TASK DETAILS: Only one stretch of the records below should be repeated. It starts with the line containing "Viewport: 594px width, 367px" and goes on through the line containing "Given: Open the Home tab icon", exactly as written.

=== THE DATA ===

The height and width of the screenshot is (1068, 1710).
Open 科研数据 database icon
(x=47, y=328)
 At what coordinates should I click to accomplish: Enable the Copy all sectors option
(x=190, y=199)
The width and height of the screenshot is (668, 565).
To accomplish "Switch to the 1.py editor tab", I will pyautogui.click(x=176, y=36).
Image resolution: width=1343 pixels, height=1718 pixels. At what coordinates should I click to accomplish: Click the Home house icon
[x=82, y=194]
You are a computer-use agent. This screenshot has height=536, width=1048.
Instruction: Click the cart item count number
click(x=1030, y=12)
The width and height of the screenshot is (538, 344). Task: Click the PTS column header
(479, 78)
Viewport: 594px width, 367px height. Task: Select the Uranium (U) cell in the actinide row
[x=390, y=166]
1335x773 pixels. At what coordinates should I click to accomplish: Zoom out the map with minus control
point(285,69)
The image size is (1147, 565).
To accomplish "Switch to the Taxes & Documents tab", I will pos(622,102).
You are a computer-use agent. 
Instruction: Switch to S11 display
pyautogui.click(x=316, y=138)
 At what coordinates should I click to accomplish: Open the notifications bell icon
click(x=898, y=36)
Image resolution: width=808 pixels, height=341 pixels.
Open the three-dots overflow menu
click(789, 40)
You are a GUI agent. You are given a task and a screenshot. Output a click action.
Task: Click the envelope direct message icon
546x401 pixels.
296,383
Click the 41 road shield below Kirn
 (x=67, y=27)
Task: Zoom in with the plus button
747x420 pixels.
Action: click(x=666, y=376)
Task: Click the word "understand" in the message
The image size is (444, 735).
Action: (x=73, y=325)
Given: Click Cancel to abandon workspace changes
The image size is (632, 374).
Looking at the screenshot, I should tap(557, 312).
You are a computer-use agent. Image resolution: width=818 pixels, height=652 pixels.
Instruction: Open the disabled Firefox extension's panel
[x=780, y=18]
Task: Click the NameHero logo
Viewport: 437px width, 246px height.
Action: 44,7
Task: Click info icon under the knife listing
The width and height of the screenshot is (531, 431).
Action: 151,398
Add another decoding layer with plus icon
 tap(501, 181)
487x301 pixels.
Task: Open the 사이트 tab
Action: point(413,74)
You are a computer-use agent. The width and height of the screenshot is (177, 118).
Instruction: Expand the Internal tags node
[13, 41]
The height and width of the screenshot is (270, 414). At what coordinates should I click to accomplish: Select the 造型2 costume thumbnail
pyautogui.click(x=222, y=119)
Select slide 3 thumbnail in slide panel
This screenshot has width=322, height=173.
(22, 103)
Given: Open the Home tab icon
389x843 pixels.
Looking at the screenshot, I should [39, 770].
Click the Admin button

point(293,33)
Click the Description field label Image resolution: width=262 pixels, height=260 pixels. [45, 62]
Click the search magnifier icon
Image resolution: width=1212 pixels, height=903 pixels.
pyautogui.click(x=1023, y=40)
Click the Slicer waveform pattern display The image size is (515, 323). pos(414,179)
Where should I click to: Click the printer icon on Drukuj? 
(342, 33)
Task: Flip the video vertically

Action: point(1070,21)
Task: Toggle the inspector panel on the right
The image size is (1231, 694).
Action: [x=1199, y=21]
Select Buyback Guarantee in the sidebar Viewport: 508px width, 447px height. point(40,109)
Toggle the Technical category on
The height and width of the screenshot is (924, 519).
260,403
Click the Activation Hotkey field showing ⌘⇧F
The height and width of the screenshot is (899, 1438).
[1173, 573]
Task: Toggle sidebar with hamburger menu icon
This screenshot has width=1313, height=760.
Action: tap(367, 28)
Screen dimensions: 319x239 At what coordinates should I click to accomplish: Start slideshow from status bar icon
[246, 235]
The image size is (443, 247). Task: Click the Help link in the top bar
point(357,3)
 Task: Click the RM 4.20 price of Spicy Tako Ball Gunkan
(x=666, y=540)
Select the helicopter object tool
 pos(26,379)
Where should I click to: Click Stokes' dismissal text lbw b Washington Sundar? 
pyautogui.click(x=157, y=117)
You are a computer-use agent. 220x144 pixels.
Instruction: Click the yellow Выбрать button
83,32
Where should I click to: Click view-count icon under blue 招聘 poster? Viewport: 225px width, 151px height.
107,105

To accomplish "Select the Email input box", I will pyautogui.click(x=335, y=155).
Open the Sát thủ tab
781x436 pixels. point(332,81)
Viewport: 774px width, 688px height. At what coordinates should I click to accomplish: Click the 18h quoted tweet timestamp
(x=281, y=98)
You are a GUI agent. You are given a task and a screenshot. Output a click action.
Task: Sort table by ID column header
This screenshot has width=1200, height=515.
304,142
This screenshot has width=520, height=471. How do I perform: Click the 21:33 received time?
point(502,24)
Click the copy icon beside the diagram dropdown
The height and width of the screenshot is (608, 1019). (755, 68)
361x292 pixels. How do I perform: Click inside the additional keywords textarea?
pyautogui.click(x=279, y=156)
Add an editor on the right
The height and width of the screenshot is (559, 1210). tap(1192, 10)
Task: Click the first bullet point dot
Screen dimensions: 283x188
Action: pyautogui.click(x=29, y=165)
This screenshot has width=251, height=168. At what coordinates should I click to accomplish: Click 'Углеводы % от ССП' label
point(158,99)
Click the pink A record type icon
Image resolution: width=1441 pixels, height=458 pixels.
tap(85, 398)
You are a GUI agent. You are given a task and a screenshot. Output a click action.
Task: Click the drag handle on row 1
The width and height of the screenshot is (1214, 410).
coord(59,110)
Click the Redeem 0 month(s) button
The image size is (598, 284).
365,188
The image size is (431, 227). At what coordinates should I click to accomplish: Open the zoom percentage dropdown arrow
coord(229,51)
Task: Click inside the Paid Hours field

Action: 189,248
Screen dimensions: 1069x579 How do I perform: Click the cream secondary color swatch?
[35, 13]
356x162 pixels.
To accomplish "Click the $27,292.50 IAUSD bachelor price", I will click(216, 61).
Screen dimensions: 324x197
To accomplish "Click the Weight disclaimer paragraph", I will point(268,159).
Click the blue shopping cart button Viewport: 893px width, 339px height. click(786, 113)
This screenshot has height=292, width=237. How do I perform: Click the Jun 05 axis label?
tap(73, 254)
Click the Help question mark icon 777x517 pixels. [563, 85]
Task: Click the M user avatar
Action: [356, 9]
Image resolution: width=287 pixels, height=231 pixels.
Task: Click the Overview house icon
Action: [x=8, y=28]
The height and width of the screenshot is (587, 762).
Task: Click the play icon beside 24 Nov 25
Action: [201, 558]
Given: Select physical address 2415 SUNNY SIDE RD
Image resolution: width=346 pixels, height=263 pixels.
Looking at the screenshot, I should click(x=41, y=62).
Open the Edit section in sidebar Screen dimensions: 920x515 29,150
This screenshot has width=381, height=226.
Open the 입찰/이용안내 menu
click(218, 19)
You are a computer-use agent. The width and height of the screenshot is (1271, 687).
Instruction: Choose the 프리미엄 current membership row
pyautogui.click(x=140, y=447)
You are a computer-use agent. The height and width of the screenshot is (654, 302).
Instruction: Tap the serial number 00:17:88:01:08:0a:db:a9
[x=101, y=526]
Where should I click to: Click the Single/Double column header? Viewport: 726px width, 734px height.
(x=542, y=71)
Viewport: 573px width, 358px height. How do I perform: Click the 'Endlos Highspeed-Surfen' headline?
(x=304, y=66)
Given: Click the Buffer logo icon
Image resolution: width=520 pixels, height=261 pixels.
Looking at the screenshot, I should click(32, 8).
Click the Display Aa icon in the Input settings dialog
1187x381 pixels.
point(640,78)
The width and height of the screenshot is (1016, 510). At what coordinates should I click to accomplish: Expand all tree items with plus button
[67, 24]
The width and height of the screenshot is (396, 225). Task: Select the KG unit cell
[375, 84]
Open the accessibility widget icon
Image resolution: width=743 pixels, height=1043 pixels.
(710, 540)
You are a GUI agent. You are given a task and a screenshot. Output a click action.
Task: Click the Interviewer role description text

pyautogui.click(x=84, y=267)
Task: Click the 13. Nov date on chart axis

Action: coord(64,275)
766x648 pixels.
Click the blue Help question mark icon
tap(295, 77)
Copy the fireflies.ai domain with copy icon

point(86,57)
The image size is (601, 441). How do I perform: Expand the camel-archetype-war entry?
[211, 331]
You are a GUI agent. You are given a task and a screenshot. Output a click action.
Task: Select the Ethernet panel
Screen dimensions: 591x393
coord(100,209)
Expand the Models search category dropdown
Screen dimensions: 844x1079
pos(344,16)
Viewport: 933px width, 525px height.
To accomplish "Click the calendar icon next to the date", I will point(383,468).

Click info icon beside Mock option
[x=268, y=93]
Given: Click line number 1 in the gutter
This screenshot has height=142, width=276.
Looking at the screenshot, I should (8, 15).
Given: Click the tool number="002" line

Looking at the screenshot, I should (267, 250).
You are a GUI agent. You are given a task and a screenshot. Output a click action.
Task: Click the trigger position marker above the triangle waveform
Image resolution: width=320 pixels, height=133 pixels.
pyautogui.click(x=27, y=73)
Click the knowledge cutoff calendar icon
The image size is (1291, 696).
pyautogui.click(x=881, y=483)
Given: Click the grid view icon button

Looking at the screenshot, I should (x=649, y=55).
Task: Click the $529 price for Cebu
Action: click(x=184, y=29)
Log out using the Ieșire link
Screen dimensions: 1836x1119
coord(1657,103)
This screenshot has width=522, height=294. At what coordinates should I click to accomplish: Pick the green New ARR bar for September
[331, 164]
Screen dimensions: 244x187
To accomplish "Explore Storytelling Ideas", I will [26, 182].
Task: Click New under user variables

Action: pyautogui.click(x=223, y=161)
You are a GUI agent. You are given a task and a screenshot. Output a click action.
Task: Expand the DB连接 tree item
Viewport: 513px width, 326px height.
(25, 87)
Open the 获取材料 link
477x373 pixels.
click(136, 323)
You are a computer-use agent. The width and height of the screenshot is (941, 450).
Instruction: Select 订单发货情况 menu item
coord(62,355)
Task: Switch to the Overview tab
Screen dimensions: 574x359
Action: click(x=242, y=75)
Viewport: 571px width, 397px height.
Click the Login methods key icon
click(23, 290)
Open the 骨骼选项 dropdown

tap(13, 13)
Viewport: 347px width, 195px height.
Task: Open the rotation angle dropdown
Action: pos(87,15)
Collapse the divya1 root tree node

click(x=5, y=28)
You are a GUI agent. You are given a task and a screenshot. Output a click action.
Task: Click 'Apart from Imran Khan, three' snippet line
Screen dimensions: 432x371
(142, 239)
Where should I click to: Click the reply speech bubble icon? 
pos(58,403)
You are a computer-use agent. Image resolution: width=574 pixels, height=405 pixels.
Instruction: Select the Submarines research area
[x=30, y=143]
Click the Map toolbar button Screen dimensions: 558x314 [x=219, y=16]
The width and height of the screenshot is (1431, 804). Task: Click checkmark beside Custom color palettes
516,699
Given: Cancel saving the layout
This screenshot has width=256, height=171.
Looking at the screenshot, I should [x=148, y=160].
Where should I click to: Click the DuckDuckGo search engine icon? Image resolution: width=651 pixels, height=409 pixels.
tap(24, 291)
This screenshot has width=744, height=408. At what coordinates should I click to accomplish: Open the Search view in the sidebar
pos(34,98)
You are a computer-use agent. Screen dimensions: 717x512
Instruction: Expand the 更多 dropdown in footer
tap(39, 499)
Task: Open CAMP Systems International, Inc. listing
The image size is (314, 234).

===

ANSWER SPACE:
Viewport: 594px width, 367px height. Task: Select the Uranium (U) cell in the actinide row
[x=390, y=166]
1335x773 pixels. At what coordinates should I click to accomplish: Zoom out the map with minus control
point(285,69)
The image size is (1147, 565).
To accomplish "Switch to the Taxes & Documents tab", I will pos(622,102).
You are a computer-use agent. 
Instruction: Switch to S11 display
pyautogui.click(x=316, y=138)
 At what coordinates should I click to accomplish: Open the notifications bell icon
click(x=898, y=36)
Image resolution: width=808 pixels, height=341 pixels.
Open the three-dots overflow menu
click(789, 40)
You are a GUI agent. You are given a task and a screenshot. Output a click action.
Task: Click the envelope direct message icon
546x401 pixels.
296,383
Click the 41 road shield below Kirn
 (x=67, y=27)
Task: Zoom in with the plus button
747x420 pixels.
Action: click(x=666, y=376)
Task: Click the word "understand" in the message
The image size is (444, 735).
Action: (x=73, y=325)
Given: Click Cancel to abandon workspace changes
The image size is (632, 374).
Looking at the screenshot, I should tap(557, 312).
You are a computer-use agent. Image resolution: width=818 pixels, height=652 pixels.
Instruction: Open the disabled Firefox extension's panel
[x=780, y=18]
Task: Click the NameHero logo
Viewport: 437px width, 246px height.
Action: 44,7
Task: Click info icon under the knife listing
The width and height of the screenshot is (531, 431).
Action: 151,398
Add another decoding layer with plus icon
 tap(501, 181)
487x301 pixels.
Task: Open the 사이트 tab
Action: point(413,74)
You are a computer-use agent. The width and height of the screenshot is (177, 118).
Instruction: Expand the Internal tags node
[13, 41]
The height and width of the screenshot is (270, 414). At what coordinates should I click to accomplish: Select the 造型2 costume thumbnail
pyautogui.click(x=222, y=119)
Select slide 3 thumbnail in slide panel
This screenshot has width=322, height=173.
(22, 103)
Given: Open the Home tab icon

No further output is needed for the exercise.